> **What you should do**
The response must be the exact lines from the line holding "Task: Click the Box MCP Server icon" through the end of the entries, with no pictures and nothing else.
::: Data for this exercise :::
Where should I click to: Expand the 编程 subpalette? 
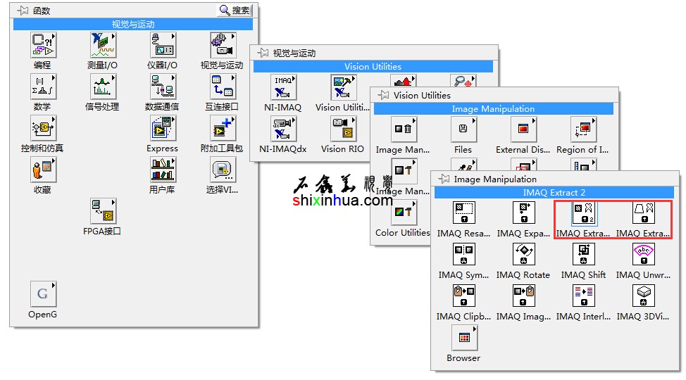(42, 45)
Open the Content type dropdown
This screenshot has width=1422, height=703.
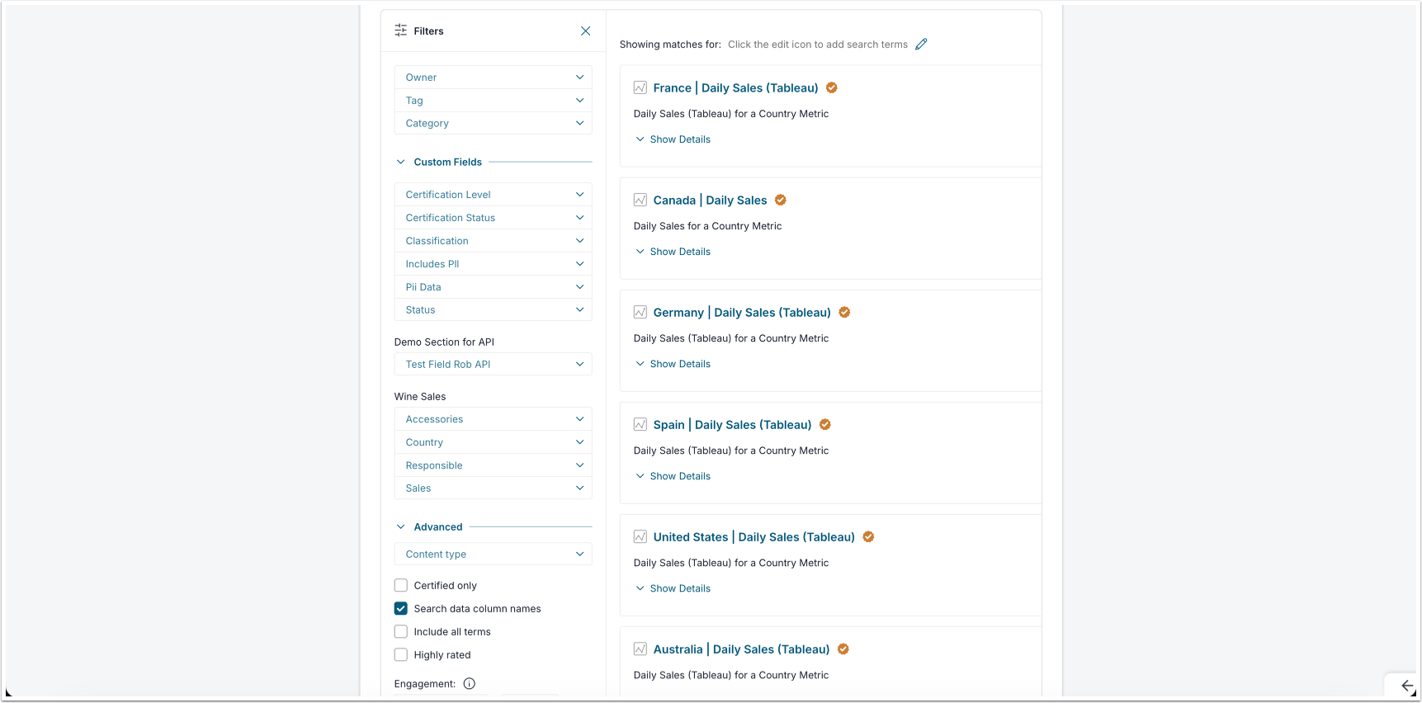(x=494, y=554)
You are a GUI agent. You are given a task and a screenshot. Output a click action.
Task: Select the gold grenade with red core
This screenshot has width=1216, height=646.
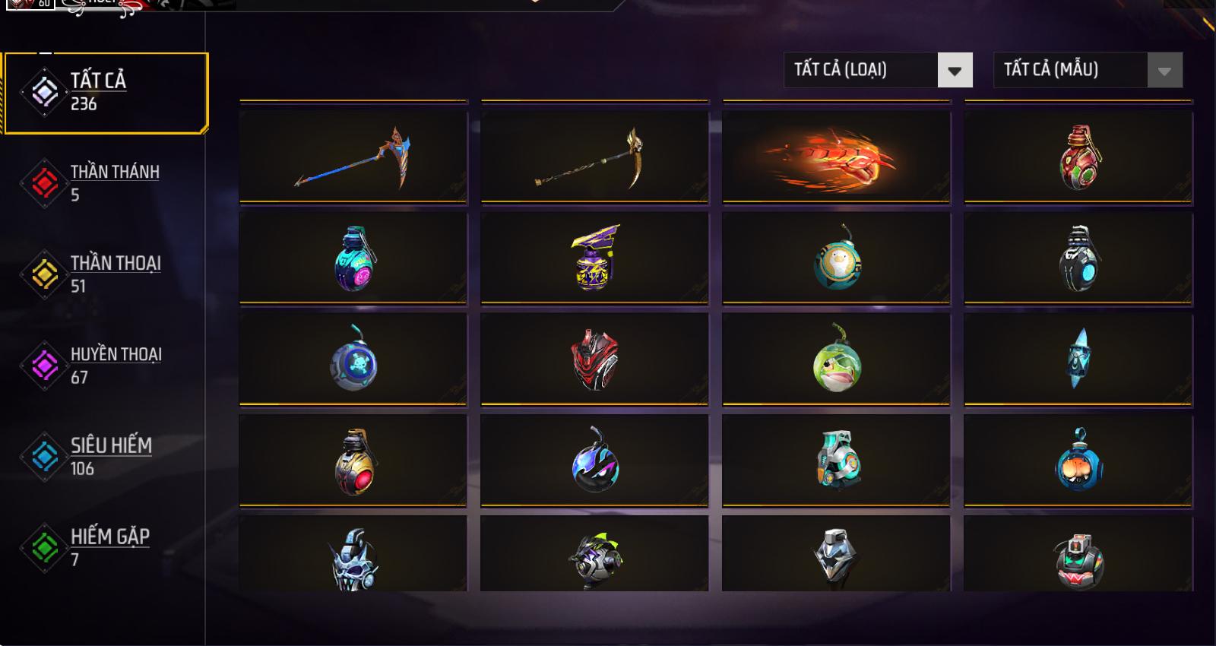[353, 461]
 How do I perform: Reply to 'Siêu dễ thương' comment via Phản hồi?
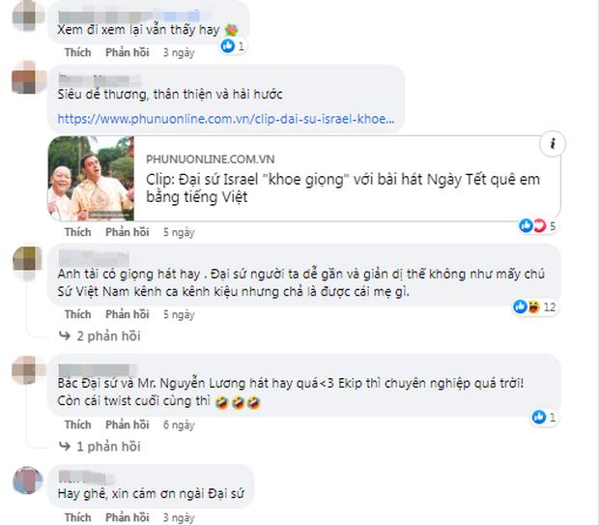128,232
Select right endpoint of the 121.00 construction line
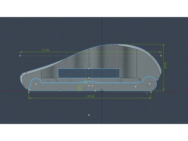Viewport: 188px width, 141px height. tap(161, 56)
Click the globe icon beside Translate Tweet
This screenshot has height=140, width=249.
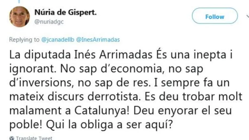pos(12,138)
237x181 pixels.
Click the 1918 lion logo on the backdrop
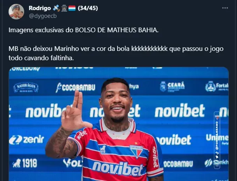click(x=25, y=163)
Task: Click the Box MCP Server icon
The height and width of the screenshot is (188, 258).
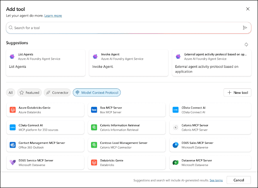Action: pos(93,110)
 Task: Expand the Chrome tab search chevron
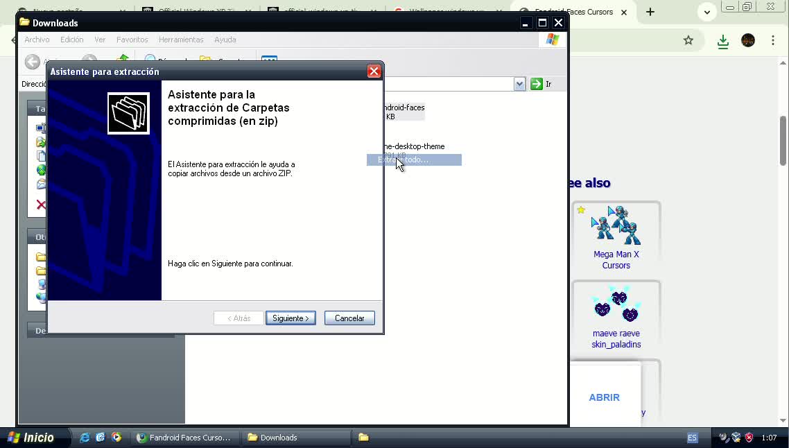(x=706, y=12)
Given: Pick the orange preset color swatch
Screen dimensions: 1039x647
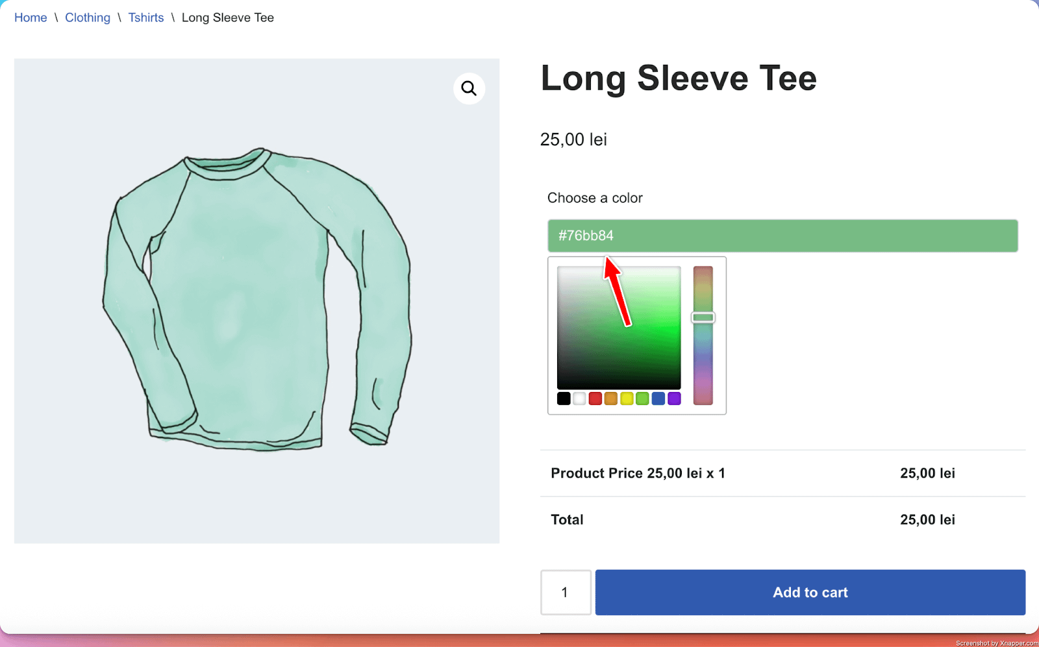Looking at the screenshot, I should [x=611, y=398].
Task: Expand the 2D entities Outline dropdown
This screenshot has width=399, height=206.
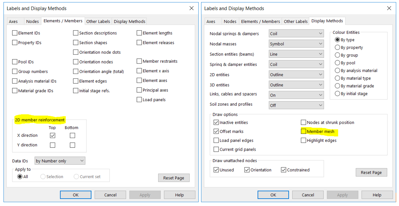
:::
> **Solution**
Task: Click the Box MCP Server icon
The height and width of the screenshot is (188, 258).
Action: pos(93,110)
 Task: Expand the Chrome tab search chevron
(x=706, y=12)
Given: Pick the orange preset color swatch
Screen dimensions: 1039x647
Looking at the screenshot, I should [x=611, y=398].
Task: Expand the 2D entities Outline dropdown
This screenshot has width=399, height=206.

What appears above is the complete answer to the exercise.